Let $f:[0,1]\to\Bbb{R}$ be continuous. How do I show that $\lim_{n\to\infty}\left(\int^1_0{f(x)^n}\right)^{1/n}=\sup_{0\leq x\leq 1}f(x)$?
I tried writing $\left(\int^1_0{f(x)^n}\right)^{1/n}=\left(f(x)^{n+1}/(n+1)\right)^{1/n}$. But I don't know what to do next.
Assume $f$ is nonnegative.
Let $M:=\sup_{x \in [0,1]} f(x)$. Then notice that for every $n$, we have that $$\bigg(\int_0^1 f(x)^ndx\bigg)^{\frac{1}{n}} \leq \bigg(\int_0^1 M^n dx\bigg)^{\frac{1}{n}} = M$$ Therefore $\limsup_{n \to \infty} \big(\int_0^1 f(x)^ndx\big)^{\frac{1}{n}} \leq M$.
On the other hand, let $\alpha$ be any nonnegative real number strictly less than $M$. Then $f(x_0)=M$ for some $x_0$ in $[0,1]$ by continuity of $f$ hence, again by continuity of $f$, we can find an interval $(c,d) \subset [0,1]$ such that $f(x)> \alpha$ for all $x \in (c,d)$. Then for every $n$, we have that $$ \bigg(\int_0^1 f(x)^ndx\bigg)^{\frac{1}{n}} \geq \bigg(\int_c^d f(x)^ndx\bigg)^{\frac{1}{n}} > \bigg(\int_c^d \alpha^n dx\bigg)^{\frac{1}{n}}= \alpha \; (d-c)^{\frac{1}{n}} $$ Taking limits, we get that $\liminf_{n \to \infty} \big(\int_0^1 f(x)^ndx\big)^{\frac{1}{n}} \geq \lim_{n \to \infty} \alpha \; (d-c)^{\frac{1}{n}} = \alpha$
Since $\alpha$ was an arbitrary real number which was strictly less than $M$, the above calculation implies that $\liminf_{n \to \infty} \big(\int_0^1 f(x)^ndx\big)^{\frac{1}{n}} \geq M$.

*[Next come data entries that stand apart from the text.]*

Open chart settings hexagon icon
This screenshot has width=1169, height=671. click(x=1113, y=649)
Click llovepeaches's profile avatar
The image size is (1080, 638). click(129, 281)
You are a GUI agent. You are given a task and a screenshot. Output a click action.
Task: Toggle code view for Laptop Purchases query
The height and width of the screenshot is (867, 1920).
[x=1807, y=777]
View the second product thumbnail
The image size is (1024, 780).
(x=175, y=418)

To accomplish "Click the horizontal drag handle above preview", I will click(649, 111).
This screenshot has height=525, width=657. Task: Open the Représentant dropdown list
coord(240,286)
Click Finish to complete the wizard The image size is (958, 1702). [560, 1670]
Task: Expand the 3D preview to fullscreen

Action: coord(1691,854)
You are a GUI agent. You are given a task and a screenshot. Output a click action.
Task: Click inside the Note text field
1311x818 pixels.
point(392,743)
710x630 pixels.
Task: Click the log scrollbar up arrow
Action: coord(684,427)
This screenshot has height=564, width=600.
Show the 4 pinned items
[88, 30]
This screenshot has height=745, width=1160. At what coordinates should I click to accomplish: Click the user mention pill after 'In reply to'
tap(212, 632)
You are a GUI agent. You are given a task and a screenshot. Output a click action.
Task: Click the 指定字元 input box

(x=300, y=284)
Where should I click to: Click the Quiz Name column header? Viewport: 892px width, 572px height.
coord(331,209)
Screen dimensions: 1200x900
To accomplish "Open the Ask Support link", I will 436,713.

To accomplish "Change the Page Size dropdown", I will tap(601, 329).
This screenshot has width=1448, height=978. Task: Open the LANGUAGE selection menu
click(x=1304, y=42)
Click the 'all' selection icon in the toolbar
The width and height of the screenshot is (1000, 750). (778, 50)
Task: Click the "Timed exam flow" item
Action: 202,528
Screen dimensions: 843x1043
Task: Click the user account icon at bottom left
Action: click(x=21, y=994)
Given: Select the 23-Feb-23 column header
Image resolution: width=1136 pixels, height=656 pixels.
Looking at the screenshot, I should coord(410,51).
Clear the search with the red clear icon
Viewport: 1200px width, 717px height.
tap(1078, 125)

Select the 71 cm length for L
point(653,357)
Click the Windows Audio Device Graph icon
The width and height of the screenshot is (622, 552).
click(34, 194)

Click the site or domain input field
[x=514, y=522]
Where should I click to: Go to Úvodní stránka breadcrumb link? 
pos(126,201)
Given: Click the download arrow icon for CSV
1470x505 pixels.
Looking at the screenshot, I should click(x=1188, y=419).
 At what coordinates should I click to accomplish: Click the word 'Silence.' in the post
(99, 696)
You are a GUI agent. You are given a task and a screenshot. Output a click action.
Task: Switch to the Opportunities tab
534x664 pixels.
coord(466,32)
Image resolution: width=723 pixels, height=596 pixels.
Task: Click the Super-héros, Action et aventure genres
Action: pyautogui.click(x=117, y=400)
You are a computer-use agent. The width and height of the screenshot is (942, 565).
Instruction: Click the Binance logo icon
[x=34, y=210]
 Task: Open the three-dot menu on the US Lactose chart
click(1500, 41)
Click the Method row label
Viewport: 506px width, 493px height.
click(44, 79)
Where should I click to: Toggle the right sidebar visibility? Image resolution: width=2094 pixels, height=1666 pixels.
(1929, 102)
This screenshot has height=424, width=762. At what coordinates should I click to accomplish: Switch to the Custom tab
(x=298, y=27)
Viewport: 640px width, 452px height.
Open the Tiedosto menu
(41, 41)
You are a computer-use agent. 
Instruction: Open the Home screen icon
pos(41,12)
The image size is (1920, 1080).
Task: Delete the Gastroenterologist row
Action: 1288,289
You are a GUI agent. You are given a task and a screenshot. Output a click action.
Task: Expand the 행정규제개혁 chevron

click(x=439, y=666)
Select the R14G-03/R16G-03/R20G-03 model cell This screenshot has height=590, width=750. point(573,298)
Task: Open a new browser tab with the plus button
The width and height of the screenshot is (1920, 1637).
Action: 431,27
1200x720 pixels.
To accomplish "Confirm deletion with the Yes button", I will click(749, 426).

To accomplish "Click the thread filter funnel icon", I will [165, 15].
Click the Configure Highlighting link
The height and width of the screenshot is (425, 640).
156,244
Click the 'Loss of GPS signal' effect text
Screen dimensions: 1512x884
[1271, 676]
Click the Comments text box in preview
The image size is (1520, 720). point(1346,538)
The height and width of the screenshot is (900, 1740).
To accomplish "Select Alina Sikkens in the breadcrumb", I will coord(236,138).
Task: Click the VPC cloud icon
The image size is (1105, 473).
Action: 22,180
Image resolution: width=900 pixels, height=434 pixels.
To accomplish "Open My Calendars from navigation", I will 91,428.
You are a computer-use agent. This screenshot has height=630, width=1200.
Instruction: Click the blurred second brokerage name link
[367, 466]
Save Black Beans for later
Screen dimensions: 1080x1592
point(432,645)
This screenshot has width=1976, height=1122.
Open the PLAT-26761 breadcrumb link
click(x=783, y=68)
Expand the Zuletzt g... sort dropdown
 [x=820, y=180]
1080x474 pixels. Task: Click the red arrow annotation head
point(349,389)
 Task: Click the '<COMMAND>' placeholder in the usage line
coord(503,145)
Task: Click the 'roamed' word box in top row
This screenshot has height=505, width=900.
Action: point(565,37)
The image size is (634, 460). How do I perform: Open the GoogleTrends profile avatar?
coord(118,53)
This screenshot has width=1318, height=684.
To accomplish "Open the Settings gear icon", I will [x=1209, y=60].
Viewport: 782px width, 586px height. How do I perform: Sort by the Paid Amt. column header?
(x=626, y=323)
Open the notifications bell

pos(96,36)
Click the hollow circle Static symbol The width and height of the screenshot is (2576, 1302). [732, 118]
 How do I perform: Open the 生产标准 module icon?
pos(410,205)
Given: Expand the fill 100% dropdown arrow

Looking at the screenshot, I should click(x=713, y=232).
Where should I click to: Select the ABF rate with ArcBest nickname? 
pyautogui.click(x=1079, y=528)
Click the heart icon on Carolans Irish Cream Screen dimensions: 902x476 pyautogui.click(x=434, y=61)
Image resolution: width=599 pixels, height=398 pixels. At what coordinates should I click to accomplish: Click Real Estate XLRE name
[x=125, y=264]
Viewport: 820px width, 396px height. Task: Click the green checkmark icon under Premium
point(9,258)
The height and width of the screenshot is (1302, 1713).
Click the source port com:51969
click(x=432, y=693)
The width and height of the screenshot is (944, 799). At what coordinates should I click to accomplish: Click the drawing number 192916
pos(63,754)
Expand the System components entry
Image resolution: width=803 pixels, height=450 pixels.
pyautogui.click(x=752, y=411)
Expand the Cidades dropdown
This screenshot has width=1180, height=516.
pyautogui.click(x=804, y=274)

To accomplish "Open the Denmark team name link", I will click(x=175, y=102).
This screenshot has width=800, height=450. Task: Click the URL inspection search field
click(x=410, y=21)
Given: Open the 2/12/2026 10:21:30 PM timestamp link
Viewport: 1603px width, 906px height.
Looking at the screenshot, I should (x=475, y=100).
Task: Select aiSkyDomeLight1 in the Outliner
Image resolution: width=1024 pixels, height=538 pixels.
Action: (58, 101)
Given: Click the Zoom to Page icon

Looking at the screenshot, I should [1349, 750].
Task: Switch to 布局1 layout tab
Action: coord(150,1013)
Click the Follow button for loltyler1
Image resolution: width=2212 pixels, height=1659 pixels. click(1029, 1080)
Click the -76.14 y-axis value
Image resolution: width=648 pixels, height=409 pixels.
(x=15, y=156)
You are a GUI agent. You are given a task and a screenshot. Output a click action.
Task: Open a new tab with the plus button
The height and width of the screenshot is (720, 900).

We showed that $$M \leq \liminf_{n \to \infty} \bigg(\int_0^1 f(x)^ndx\bigg)^{\frac{1}{n}} \leq \limsup_{n \to \infty} \bigg(\int_0^1 f(x)^ndx\bigg)^{\frac{1}{n}} \leq M$$ which implies that $\lim_{n \to \infty} \big(\int_0^1 f(x)^ndx\big)^{\frac{1}{n}} =M$.